**Text section**:

Epicardial adipose tissue (EAT) mass correlates with metabolic syndrome and coronary artery disease (CAD). However, little is known about the expression of genes involved in triglyceride (TG) storage and mobilization in EAT. We therefore analyzed the expression of genes involved in fat mobilization in EAT in comparison to subcutaneous abdominal adipose tissue (AAT) in CAD patients and in controls.


EAT and AAT were obtained during coronary artery bypass graft (CABG) surgery from 16 CAD patients and from 14 non-CAD patients presenting for valve surgery. The state of atherosclerosis was assessed by angiography. RNA from tissues were extracted, reversibly transcribed and quantified by real time polymerase chain reaction (RT-PCR). The following genes were analyzed: perilipin-1 and -5 (PLIN1, PLIN5), lipoprotein lipase (LPL), hormone sensitive lipase (HSL), adipose triglyceride lipase (ATGL), comparative gene identification-58 (CIG-58), angiopoietin like protein 4 (ANGPTL4), in addition to interleukine-6 (IL-6), leptin (LEP) and adiponectin (ADPN).


A significant expression of all listed genes could be observed in EAT. The relative expression pattern of the 10 genes in EAT was comparable to the expression in AAT, yet there was a significantly higher overall expression in AAT. The expression of the listed genes was not different between CAD patients and controls.


It is suggested that the postulated difference in EAT volume between CAD patients and non-CAD patients is not caused by a differential mRNA expression of fat mobilizing genes. Further work on protein levels and enzyme activities will be necessary to get a complete picture.

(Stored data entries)

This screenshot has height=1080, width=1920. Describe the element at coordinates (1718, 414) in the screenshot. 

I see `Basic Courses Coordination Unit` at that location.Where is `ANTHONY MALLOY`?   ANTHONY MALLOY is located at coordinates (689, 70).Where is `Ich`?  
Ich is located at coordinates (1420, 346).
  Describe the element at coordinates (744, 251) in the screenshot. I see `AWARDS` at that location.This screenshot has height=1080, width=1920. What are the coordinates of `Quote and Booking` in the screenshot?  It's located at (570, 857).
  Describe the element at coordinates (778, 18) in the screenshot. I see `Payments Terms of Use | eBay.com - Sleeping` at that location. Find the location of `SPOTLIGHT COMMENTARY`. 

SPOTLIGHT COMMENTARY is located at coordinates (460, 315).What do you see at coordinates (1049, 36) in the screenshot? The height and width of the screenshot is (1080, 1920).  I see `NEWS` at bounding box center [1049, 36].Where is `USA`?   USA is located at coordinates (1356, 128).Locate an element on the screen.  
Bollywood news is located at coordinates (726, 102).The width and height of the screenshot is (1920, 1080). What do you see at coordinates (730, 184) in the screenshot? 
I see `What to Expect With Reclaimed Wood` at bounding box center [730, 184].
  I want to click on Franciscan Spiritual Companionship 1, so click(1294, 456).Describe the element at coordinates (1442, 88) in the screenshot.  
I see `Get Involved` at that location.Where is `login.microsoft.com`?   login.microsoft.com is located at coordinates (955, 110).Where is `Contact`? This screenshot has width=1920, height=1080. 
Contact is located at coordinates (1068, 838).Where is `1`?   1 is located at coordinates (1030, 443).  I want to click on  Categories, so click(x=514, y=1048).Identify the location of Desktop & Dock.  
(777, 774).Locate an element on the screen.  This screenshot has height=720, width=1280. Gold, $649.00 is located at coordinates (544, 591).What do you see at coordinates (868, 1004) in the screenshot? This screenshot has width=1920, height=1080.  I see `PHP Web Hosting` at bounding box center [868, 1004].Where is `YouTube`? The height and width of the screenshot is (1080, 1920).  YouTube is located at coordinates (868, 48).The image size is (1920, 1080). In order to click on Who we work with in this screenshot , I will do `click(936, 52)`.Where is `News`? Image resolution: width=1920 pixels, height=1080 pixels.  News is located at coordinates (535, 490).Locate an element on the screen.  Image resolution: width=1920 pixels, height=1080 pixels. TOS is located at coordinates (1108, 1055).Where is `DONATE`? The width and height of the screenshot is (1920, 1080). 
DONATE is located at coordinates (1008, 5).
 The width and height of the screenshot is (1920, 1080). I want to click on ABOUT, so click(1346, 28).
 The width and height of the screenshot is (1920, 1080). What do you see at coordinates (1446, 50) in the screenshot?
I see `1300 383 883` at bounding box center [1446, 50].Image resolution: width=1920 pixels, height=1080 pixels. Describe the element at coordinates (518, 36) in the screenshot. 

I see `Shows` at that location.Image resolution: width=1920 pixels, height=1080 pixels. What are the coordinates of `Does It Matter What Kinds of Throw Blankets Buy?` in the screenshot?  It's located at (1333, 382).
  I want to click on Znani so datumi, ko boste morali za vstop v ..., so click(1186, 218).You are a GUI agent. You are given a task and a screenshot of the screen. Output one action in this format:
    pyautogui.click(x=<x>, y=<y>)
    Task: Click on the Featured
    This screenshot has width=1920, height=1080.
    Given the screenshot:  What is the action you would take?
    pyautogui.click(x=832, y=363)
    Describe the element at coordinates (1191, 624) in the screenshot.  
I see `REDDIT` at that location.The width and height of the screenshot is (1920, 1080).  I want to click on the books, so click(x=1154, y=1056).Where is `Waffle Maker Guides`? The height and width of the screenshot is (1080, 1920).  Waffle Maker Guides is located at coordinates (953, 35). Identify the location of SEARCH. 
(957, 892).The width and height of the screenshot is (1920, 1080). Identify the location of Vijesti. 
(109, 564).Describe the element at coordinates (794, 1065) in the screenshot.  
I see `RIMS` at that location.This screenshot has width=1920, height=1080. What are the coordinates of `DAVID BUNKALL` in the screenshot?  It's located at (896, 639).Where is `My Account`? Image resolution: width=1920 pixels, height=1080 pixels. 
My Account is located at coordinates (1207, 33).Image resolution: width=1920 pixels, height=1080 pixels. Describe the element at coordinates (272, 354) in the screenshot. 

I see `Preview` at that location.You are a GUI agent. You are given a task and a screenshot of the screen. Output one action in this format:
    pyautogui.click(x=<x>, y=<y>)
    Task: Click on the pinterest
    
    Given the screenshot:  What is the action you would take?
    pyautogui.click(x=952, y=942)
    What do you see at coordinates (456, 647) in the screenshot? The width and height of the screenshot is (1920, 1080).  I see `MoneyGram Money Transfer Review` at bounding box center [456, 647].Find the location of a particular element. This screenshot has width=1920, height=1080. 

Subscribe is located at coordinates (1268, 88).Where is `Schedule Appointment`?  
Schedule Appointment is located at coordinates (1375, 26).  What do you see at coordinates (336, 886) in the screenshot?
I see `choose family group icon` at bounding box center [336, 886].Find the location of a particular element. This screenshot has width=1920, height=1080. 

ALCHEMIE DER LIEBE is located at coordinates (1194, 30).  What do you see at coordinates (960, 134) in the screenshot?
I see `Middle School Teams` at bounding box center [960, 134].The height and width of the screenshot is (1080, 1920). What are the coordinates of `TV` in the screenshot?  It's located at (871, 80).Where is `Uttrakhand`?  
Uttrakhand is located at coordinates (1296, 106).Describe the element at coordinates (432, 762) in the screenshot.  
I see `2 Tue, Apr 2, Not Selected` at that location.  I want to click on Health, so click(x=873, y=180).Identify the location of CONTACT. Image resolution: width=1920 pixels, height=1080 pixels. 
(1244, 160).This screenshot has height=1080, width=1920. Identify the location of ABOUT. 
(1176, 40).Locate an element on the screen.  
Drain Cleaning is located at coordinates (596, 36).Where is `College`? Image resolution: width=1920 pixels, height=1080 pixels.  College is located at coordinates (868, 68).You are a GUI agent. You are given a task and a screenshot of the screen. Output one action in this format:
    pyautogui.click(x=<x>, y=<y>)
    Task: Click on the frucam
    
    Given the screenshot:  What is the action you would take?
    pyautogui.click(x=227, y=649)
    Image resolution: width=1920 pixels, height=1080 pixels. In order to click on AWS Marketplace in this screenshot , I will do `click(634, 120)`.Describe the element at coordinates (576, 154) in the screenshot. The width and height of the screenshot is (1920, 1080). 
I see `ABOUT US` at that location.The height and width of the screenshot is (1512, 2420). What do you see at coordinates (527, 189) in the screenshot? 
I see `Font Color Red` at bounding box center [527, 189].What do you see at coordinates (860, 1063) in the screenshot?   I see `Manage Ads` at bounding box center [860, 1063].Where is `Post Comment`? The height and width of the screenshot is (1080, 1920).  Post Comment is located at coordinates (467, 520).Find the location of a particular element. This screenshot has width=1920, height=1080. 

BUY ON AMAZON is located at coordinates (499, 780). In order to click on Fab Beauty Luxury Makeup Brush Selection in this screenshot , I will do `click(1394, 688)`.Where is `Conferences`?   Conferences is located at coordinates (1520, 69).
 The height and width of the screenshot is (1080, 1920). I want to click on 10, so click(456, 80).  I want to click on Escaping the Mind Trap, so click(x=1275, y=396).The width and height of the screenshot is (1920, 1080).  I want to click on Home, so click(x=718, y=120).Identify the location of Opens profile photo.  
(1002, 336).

**Work instruction**:
Do these statements agree with the text on epicardial adipose tissue? For each, answer yes or no and quote the words of the text that decide it.
1. Tissue samples came from 16 CAD patients.
2. Overall expression of the analyzed genes was higher in EAT than in AAT.
3. Expression of the listed genes differed between CAD patients and controls.

**Reply**:
1. Yes: "from 16 CAD patients"
2. No: "there was a significantly higher overall expression in AAT"
3. No: "The expression of the listed genes was not different between CAD patients and controls."